Stored data entries:
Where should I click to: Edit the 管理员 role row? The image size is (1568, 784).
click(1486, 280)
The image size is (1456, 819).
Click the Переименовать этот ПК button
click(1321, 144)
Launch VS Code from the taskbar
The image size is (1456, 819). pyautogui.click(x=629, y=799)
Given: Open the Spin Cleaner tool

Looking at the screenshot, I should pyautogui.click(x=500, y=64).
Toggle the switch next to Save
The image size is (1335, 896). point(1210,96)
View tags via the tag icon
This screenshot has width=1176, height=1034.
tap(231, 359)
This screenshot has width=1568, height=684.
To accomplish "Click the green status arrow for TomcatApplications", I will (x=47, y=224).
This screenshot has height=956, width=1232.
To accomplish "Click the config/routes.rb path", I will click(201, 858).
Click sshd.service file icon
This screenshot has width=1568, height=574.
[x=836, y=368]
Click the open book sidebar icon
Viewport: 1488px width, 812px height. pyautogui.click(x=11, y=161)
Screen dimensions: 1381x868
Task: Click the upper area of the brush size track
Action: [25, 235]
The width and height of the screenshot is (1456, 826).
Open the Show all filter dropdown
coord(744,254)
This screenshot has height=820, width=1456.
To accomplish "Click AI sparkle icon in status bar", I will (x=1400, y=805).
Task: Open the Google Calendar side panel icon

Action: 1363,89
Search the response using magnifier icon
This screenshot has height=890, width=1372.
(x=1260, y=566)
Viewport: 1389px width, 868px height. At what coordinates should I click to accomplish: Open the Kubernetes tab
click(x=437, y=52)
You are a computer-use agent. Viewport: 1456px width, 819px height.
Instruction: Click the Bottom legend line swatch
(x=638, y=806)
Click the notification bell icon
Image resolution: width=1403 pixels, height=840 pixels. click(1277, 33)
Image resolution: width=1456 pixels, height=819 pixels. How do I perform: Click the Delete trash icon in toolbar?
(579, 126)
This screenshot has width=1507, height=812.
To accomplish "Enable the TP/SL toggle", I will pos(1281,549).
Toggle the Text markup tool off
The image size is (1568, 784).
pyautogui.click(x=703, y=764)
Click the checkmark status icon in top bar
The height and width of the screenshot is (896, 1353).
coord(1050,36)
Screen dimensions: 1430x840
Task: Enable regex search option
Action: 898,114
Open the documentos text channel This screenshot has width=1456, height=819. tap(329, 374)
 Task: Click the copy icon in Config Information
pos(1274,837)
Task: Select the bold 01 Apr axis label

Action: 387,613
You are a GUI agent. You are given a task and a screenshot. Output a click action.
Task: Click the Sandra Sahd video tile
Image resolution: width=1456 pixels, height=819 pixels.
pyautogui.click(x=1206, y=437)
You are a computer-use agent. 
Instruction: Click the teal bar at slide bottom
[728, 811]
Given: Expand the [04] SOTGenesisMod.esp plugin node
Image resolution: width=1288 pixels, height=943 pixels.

● WORK REQUIRED: All lines from the line containing "Instruction: Click the teal" through the last line of the data are to be repeated exactly; no other line belongs in the answer.

● ANSWER TO THIS TASK:
Instruction: Click the teal bar at slide bottom
[728, 811]
Given: Expand the [04] SOTGenesisMod.esp plugin node
Image resolution: width=1288 pixels, height=943 pixels.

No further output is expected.